▸ **Excerpt provided**

%%

(11-20-2016 11:32 PM)AllTideUp Wrote: (11-20-2016 12:18 AM)JRsec Wrote: (11-19-2016 11:06 PM)AllTideUp Wrote: (11-19-2016 09:28 PM)JRsec Wrote: (11-19-2016 05:40 PM)AllTideUp Wrote: If the GOR ends first then, yeah, all bets are off, but I was predicating our scenario on some sort of agreement beforehand. Otherwise, I don't see schools like Baylor getting in.
I also look at it like this. The only members of the old Big East that aren't in a Power league right now are UConn and Cincinnati. UConn may have a decent chance at the B1G at that. Point being, even though the arrangement has changed, pretty much all the same schools have gotten in on the party. Even Rutgers, a mostly insignificant athletic brand, has gained access to one of the wealthier leagues.
Especially if local politics play a role then just parking all or at least most of the Big 12 in other leagues is the path of least resistance. The networks can get the thing over with, get fans used to a new order, and start focusing on growing the brand rather than altering the brands every few years.
If the networks are going to get it over with it will happen at the end of this season. If not it will be at least 6 years before anything happens because of the GOR and its penalties and prohibitions. So we'll see. I have no problem with 15, 16, or 18. I just think if it was going to be 16 or 18 we'd already be there.

%%

▸ **Dataset rows**
%%

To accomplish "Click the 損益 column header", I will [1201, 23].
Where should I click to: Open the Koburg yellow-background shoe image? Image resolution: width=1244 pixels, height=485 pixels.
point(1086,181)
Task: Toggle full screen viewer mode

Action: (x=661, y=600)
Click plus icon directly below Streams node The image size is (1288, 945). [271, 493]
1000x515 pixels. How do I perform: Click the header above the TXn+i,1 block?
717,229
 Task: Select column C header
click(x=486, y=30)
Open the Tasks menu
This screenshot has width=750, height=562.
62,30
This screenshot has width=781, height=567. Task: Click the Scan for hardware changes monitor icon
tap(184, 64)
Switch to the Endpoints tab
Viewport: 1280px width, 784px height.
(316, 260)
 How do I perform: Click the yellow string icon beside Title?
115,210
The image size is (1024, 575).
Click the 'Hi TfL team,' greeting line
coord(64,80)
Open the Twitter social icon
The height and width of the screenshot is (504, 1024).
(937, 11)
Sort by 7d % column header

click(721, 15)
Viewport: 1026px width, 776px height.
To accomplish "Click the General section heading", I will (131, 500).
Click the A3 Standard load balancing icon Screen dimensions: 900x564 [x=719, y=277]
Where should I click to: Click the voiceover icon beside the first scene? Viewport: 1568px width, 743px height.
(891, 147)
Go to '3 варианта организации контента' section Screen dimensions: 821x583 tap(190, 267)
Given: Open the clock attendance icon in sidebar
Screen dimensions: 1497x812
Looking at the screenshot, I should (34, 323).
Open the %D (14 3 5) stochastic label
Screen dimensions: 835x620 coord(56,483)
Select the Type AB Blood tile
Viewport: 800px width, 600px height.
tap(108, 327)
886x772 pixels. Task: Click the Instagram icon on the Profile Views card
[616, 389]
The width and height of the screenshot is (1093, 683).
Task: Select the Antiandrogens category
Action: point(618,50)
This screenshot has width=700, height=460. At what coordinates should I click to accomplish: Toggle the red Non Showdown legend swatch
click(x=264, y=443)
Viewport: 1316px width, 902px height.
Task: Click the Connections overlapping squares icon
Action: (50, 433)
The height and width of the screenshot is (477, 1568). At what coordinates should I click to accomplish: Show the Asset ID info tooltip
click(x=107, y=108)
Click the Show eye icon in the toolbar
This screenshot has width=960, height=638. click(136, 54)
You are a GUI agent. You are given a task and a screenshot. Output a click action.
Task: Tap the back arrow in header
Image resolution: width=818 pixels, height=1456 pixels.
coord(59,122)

%%

▸ **Stated problem A**
Answer these questions using the forum discussion on conference realignment:
(i) Which two members of the old Big East are not in a Power league right now?
(ii) Which school is called "a mostly insignificant athletic brand"?
(iii) If the networks do not act at the end of this season, how long will it be at least before anything happens?
▸ **Stated problem B**
Pick up the forum discussion on conference realignment after its final post and continue it.
The listing has no connection to the forum discussion on college conference realignment.

▸ **Right answer A**
(i) UConn and Cincinnati.
(ii) Rutgers.
(iii) At least 6 years.

▸ **Right answer B**
You're probably right.
My only hesitance in completely accepting that would be the idea that OU and UT might have been legitimately interested in preserving the Big 12 until recently. Don't know how likely that is, but I think it's possible.
Being that they've abandoned trying to preserve the league for the long term, maybe now we can get something done.
If Texas and Oklahoma had really wanted to keep the Big 12 together they would have added Louisville with West Virginia and B.Y.U. with T.C.U. in 2012.
What Texas and Oklahoma wanted to do was stay together until the fate of the ACC was decided or until they could extort the best possible offer. They didn't want to lose control of the vote to those who were afraid of being left behind. So their plan was to stick at 10 understanding that Texas, Kansas, and Oklahoma would vote against expansion and that just one of Texas Tech or Oklahoma State would be all it would take to control any future expansion vote. Actually since it requires 3/4's of the members to vote to accept just the three of them could have controlled the vote, but Texas and Oklahoma had insurance with their two fellow state schools.
So I never believed they wanted to expand and said so back in 2012. I had a rep bet with a couple of Big 12'ers over that very issue. Neither of them are here much anymore so I doubt I ever collect.
Let me rephrase that.
It's not that I think UT and OU were terribly interested in saving the Big 12 as an entity, but that they were interested in maintaining their control over a Power conference. I think they would have taken Florida State and Clemson had the opportunity ultimately presented itself. When the ACC finally became stable though, there was no need to worry about pie in the sky scenarios so they gave up the ghost.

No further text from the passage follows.